Work to complete: Write out nothing except the lines running from the one containing "How do I perform: Click the Undo arrow icon?" to the last line of the data, exactly as they stand.
▬▬▬
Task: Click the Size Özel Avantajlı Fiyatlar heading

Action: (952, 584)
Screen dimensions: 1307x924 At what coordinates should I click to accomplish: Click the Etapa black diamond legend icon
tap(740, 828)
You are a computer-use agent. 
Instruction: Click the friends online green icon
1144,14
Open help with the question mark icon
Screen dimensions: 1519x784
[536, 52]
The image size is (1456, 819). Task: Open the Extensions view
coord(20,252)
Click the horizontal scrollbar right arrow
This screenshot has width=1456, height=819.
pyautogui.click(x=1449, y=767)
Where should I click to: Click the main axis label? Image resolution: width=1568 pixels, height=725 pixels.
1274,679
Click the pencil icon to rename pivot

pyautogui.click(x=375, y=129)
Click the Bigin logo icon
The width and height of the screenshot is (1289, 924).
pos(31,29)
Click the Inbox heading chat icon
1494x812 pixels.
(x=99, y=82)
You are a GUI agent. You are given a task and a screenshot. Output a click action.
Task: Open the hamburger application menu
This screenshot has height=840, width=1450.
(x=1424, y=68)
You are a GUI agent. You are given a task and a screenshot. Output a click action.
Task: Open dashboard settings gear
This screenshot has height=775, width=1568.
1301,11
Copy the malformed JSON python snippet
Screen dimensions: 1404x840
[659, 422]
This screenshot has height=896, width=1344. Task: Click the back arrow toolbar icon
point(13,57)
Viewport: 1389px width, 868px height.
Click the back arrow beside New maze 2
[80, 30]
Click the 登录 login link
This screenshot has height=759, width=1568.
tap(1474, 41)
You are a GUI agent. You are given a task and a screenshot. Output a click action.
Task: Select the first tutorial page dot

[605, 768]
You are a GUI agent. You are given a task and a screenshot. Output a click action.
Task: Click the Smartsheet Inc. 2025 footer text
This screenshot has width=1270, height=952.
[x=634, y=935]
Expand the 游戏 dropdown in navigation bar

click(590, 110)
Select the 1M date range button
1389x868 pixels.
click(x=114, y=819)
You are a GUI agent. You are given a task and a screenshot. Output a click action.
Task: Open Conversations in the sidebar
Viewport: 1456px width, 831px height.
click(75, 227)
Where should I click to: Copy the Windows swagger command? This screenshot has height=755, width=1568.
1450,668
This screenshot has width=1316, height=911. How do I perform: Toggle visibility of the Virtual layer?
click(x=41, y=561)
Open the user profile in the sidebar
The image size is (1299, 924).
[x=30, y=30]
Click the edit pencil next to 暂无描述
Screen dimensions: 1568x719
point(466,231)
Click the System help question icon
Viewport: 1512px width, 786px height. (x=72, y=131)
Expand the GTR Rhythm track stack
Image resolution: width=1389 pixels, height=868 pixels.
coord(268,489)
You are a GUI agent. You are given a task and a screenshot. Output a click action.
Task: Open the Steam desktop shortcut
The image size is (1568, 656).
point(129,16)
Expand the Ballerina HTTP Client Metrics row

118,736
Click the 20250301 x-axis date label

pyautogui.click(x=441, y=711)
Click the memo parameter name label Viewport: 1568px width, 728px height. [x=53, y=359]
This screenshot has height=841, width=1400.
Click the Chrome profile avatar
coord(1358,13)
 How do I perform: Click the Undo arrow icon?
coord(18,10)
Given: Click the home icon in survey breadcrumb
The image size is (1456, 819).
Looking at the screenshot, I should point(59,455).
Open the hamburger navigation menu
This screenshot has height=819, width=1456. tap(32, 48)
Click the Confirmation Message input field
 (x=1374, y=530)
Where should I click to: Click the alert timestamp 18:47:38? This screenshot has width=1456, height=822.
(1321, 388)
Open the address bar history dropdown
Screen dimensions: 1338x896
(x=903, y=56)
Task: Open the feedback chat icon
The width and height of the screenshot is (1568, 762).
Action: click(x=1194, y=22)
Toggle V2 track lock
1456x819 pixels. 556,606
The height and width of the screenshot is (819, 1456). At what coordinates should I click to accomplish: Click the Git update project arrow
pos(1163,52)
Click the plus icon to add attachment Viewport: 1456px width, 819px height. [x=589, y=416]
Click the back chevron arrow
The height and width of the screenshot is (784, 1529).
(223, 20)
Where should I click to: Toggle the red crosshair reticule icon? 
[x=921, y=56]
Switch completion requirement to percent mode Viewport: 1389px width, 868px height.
▬▬▬
Task solution:
 How do I perform: Click the Undo arrow icon?
coord(18,10)
Given: Click the home icon in survey breadcrumb
The image size is (1456, 819).
Looking at the screenshot, I should point(59,455).
Open the hamburger navigation menu
This screenshot has height=819, width=1456. tap(32, 48)
Click the Confirmation Message input field
 (x=1374, y=530)
Where should I click to: Click the alert timestamp 18:47:38? This screenshot has width=1456, height=822.
(1321, 388)
Open the address bar history dropdown
Screen dimensions: 1338x896
(x=903, y=56)
Task: Open the feedback chat icon
The width and height of the screenshot is (1568, 762).
Action: click(x=1194, y=22)
Toggle V2 track lock
1456x819 pixels. 556,606
The height and width of the screenshot is (819, 1456). At what coordinates should I click to accomplish: Click the Git update project arrow
pos(1163,52)
Click the plus icon to add attachment Viewport: 1456px width, 819px height. [x=589, y=416]
Click the back chevron arrow
The height and width of the screenshot is (784, 1529).
(223, 20)
Where should I click to: Toggle the red crosshair reticule icon? 
[x=921, y=56]
Switch completion requirement to percent mode Viewport: 1389px width, 868px height.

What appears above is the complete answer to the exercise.